I have never felt a high quite like that of my senior year at Virginia Tech. The culmination of all my work in the previous years, both in my academic life and social life, were finally at their peaks. From managing the photography section at the Collegiate Times, to running Humans of Virginia Tech, to becoming close with my professors in the psychology department, to having a tight-knit group of friends and a loving relationship, the euphoria of senior year was truly unlike any other. Looking back, for just a moment, I had an illusory feeling of control in my life.
“Get ready for the real world” was a common saying I heard all the way through graduation but always brushed off thinking everything would be just fine. See, I didn’t exactly have a plan after graduation; I naively thought that I could still maintain a level of stability in my future. I ended up finding an internship I despised, my group of friends split due to distance, I let go of my positions at the organizations on campus and my steady relationship came undone. What a warm welcome to the real world, I thought. These perseverative changes tore open the illusion of control that I had worked so hard to build up during my time at Virginia Tech.
And often I wondered, had I picked up a major with a little more stability after college — such as engineering — then maybe the level of uncertainty I experienced would not have been as pervasive. That was one of my first thoughts as the gap year unfolded, but it was also one of my first mistakes. It was a thought that made me spend the first few months looking for a way to fix this artificial mistake of picking a supposedly useless major in the real world. I began trying to satisfy the perspectives of what to do with my life that weren’t my own. My confidence faltered as those closest to me would ask what the hell I was doing — a question that I didn’t have a right answer to. And for a brief period, my ambivalence regarding my future brought about a state of powerlessness.

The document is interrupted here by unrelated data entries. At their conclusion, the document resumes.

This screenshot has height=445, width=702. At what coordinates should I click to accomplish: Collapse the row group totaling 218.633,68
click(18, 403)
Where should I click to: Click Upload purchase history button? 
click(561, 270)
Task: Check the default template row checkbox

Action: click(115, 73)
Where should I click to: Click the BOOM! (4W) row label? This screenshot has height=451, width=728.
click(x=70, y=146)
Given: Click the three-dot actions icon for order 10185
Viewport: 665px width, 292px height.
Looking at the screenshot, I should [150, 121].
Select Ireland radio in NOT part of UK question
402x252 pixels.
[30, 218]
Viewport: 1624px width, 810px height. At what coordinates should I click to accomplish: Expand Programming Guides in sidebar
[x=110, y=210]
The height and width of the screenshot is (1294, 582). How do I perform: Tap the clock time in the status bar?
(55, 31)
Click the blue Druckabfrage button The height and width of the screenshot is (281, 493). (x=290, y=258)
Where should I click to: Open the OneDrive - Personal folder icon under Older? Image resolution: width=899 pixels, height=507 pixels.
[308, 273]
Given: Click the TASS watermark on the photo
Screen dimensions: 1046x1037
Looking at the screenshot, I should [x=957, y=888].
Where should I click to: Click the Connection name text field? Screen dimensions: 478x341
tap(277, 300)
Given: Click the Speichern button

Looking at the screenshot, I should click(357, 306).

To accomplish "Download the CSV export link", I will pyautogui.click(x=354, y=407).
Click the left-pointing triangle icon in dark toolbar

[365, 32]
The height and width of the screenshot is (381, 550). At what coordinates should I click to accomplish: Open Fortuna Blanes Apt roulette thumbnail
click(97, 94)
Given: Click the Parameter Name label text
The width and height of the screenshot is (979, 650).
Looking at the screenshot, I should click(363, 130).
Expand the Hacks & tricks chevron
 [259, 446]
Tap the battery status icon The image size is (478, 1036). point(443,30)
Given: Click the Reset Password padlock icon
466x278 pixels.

Oddly enough, it was at this moment, when I felt alone and lost, wondering if this confusion would ever go away, that I began to find my footing. Now, my gap year was not one filled with travel or partying. I didn’t enter some retreat across the globe to try to discover new cultures. I grabbed a few books, a nifty journal and began to reflect. I stopped asking the questions and considering the statements that everyone was telling me, the ominous, “What was I going to do?” or, “This is what I should do.” Instead, I began asking, “Why?” Why do I want to do this? Why did I pick this major? Why is the uncertainty so painful? Why did I find refuge in this person, place or thing? I figured that if I was going to make the right call on my life moving forward, then I needed to better understand my past and the decisions that brought me to this present moment. I let go of all the expectations people had of me and developed expectations of myself. I began to soften the obstructively critical voice in my head and push an air of confidence through the fear that surrounded my uncertainty.
As my gap year now comes to a close, I have a direction and newfound understanding of myself that I can be proud of. And as the class of 2018 prepares for life after college, I am sure there will be people who don’t know exactly the direction they will take afterward. They may find themselves in a little post-graduation depression as the people they know spread out toward their futures, uncertain of what the real world has in store for them.
If there is anything I have learned during my gap year, it is to keep your head up, reflect on your past, not get caught up in the future, understand your present moment and find validation through yourself, not others. To those people who may fall into the same rut I was in, I hope you remember that senior year at Virginia Tech, as amazing as it may have been, is not the greatest high you will ever experience; in fact, it is the “commencement” of all the beautiful highs and lows yet to come.